Activity
Please copy out the entries below exactly, beginning with the line that contains "Click the Start verification button" and ending with the line that contains "the memory Size", and include nothing outside that span.

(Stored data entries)
|---|
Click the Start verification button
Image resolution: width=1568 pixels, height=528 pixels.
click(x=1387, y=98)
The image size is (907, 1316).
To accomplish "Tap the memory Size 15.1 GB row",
|---|
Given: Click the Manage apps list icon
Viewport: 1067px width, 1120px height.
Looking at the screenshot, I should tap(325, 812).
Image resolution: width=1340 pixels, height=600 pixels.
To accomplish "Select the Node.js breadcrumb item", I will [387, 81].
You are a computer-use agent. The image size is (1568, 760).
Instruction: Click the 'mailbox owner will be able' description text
|---|
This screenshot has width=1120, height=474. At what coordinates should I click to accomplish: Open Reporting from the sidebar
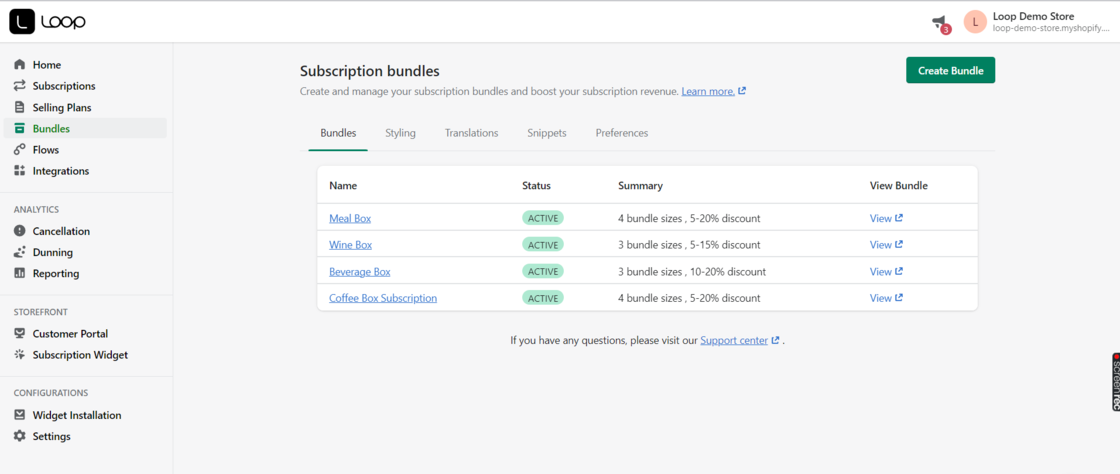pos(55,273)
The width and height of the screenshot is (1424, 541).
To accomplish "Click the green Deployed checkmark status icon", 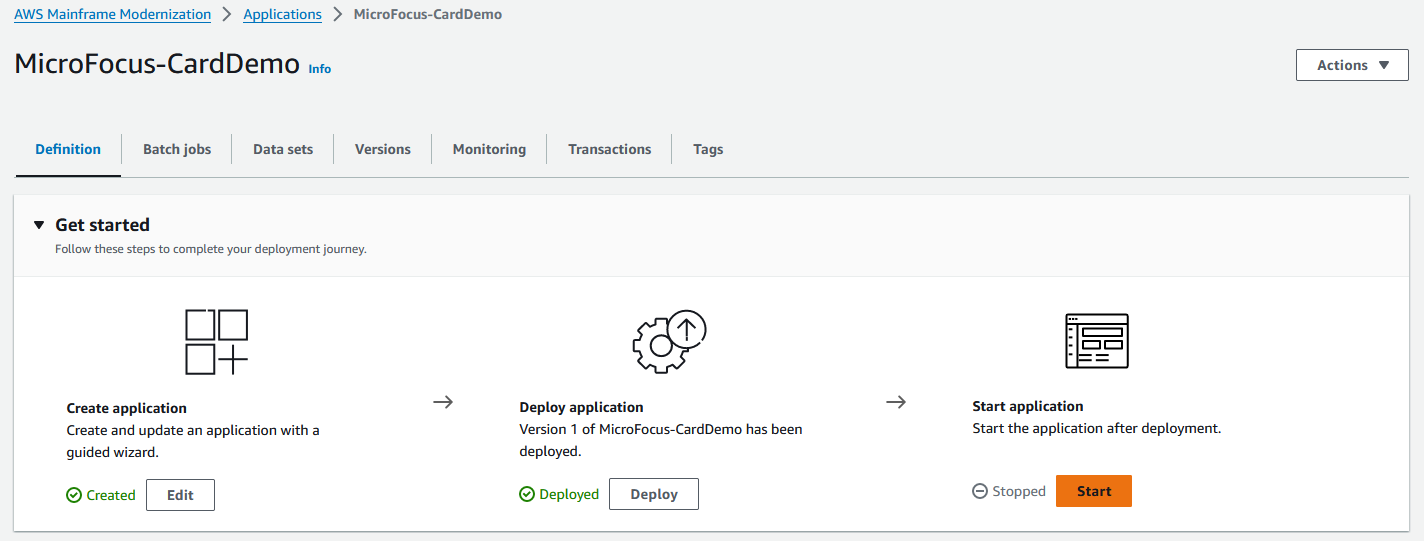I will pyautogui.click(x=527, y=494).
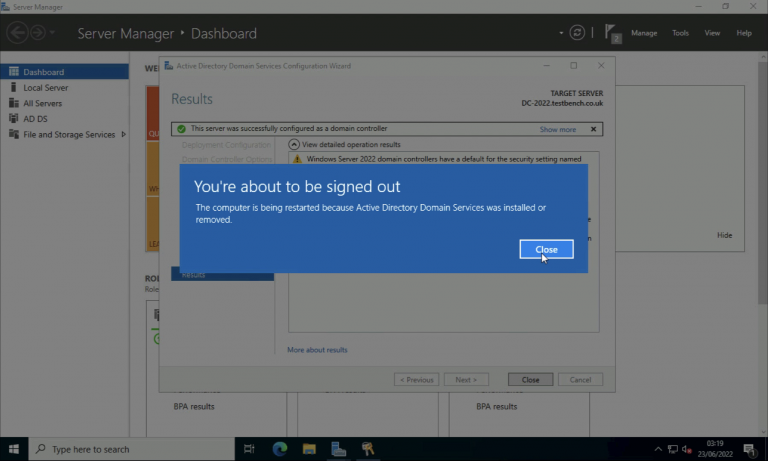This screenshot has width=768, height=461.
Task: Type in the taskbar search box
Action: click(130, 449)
|---|
Exercise result
Click the Start verification button
Image resolution: width=1568 pixels, height=528 pixels.
click(x=1387, y=98)
The image size is (907, 1316).
To accomplish "Tap the memory Size 15.1 GB row",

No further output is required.